Source records:
====================
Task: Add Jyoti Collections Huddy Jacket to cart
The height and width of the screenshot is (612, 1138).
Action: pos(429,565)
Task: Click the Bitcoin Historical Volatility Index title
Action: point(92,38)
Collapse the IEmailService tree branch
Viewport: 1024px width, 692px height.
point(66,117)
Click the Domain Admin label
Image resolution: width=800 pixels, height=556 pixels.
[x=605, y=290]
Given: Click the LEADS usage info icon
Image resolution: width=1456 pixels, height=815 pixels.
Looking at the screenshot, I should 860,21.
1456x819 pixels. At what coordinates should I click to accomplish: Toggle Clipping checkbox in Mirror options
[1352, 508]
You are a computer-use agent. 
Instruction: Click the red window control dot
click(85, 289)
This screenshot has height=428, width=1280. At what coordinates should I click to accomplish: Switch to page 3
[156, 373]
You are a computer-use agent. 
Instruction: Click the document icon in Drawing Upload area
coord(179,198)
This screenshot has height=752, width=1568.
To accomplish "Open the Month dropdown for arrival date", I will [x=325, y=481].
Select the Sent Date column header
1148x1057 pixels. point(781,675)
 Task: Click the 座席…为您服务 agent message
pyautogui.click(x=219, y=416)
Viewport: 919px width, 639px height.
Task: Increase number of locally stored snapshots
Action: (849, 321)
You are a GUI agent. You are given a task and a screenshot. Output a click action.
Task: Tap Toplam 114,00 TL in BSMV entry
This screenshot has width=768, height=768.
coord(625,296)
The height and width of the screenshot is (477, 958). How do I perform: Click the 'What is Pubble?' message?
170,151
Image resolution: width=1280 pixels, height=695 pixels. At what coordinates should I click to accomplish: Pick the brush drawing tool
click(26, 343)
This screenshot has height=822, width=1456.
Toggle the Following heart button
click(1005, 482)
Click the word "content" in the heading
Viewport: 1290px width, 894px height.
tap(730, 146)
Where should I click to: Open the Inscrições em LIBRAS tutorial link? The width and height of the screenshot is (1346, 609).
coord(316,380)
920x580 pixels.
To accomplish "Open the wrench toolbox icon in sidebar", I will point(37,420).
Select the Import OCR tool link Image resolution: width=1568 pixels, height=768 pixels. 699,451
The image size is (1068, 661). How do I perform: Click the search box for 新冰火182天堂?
====================
Count every line in the listing where the string "will" occurs. Give the total alone.

Output for this task:
2